Monday 17 October 2011

Should I or shouldn't I?

So, Frank (my other half) is somewhat intrigued at this whole 'blogging malarkey!'  His question to me...."can I read it then?".  I don't know the answer.


I've already divulged to you, that this blog is a selfish mechanism, I need to be honest and true to myself and to you, that reader, looking through the glass at these words.  I need to heal.  I need to take this journey but do I end up as a butterfly by keeping Frank away from my cautious steps along this journey, or do I let him in?


These words may not mean much to you or to Frank but they are in fact an insight into my soul.  Each word I type is a step along my journey.


Whilst Frank and I have no secrets (any more), it is important to admit to ones self that you do not make all your feelings all of the time known to your other half.  It's sometimes not necessary, worth it or even fair - so do I share this with him or do I take the road of selfishness?
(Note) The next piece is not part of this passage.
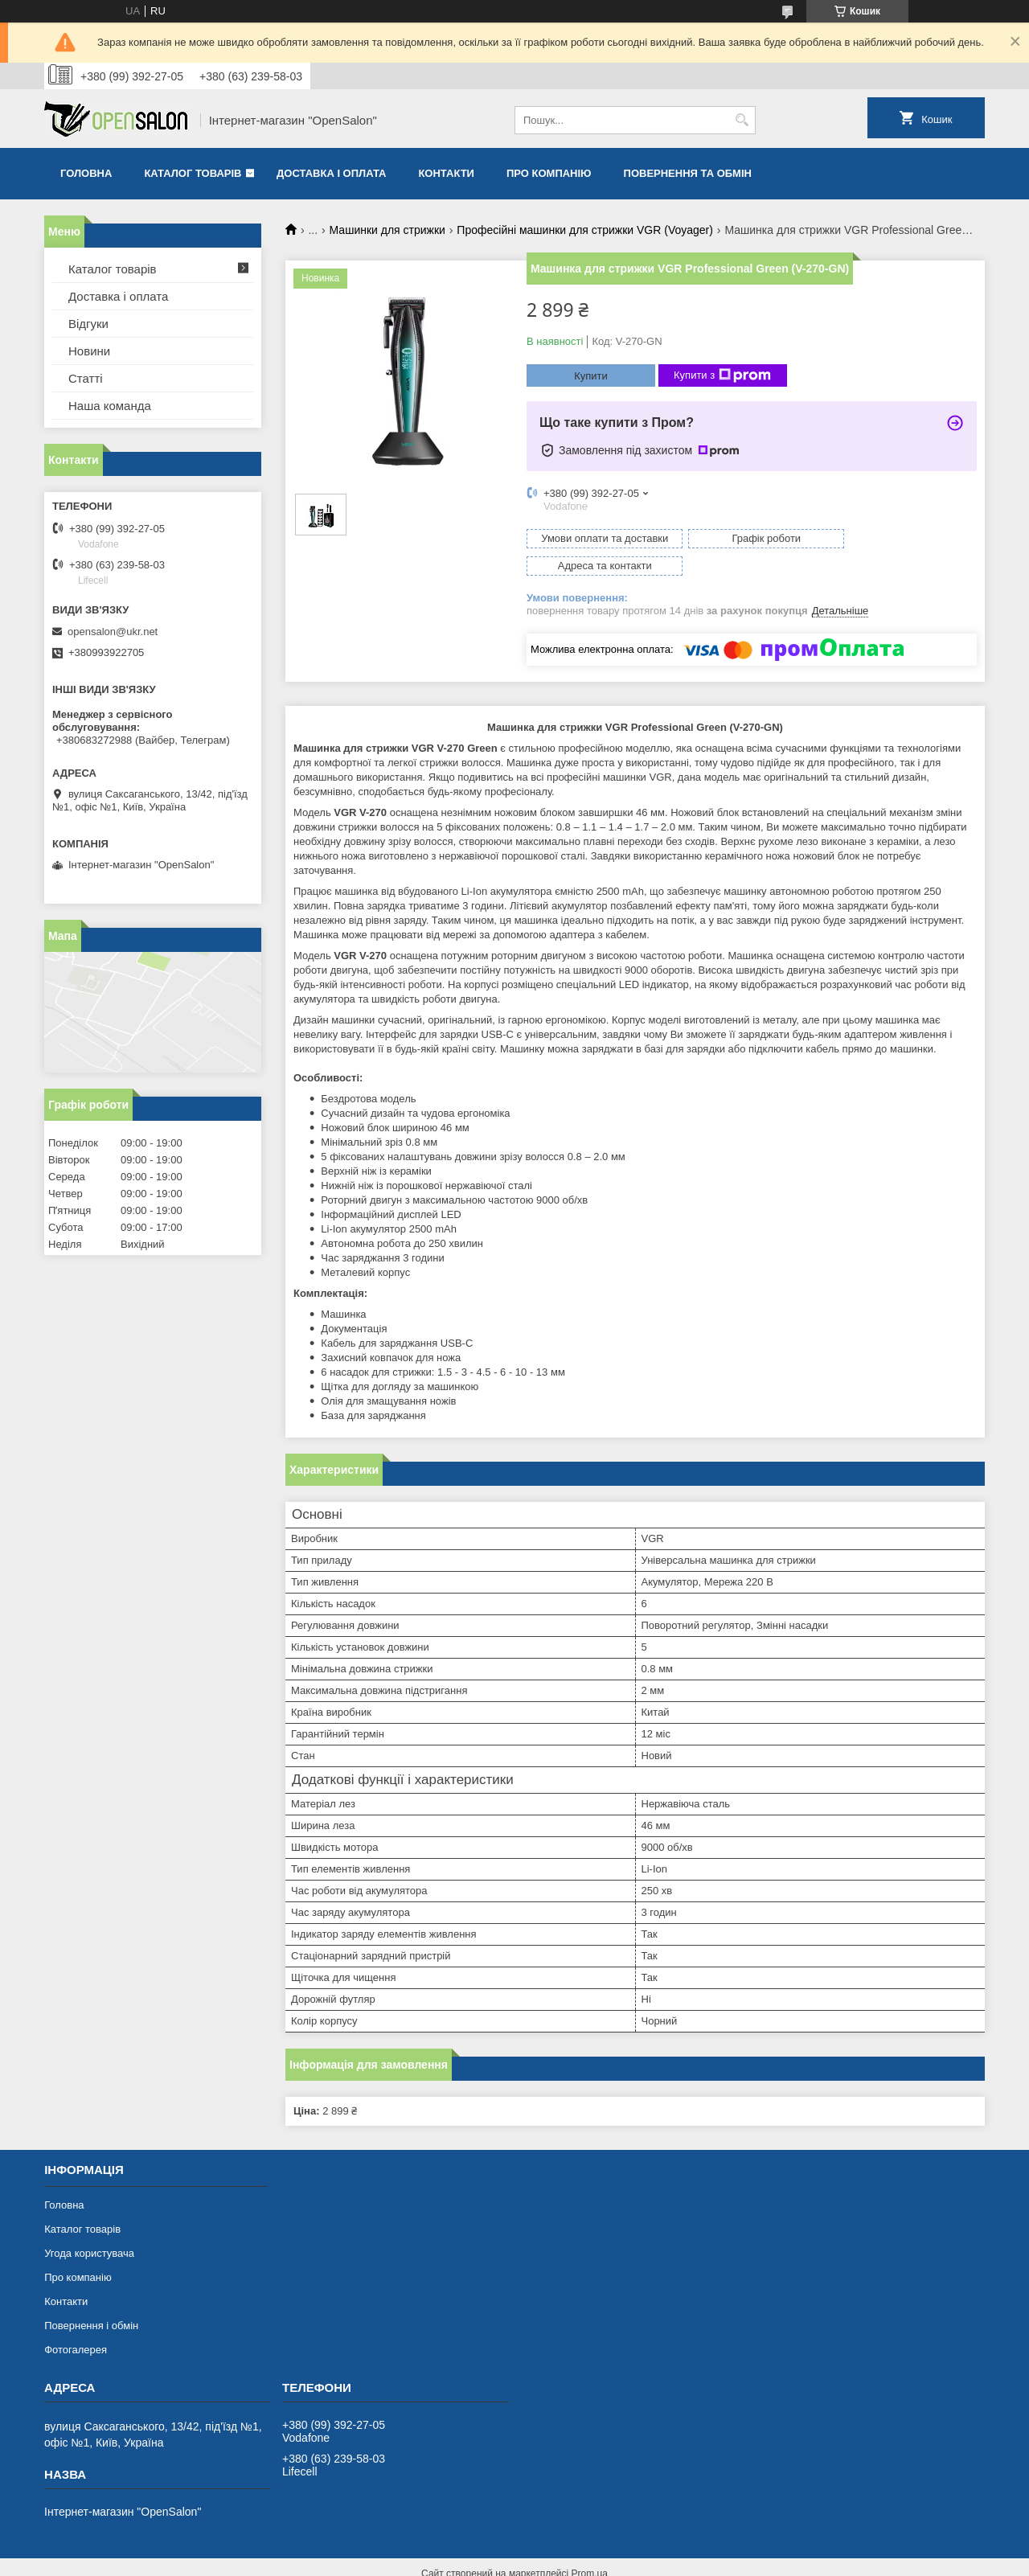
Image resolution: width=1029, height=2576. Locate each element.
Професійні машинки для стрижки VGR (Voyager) (585, 230)
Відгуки (88, 323)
What happens if I want to post something that may not meet Frank's personal opinion?  That pinches those feelings of his or makes him question me?  You could say that Franks view will help me tread some of those difficult steps.  But what if I decide to skip some of those steps so that he doesn't get hurt - then it defeats the object of my open, honest and necessary journey.


So the question remains, "Should I or shouldn't I" let him read on?

1 comment:

  1. The eternal question!

    My other half (lovingly known as He who helped create them) reads my blog and occasionally comments which is weird. In some ways it is nice as he gets to see stories about the kids etc and in other ways it reduces the need for conversation.

    On highly personal stuff that he knows I have written for myself he doesnt talk about it but I tend to get a bigger cuddle that night!

    If he does read it I am sure he will enjoy it!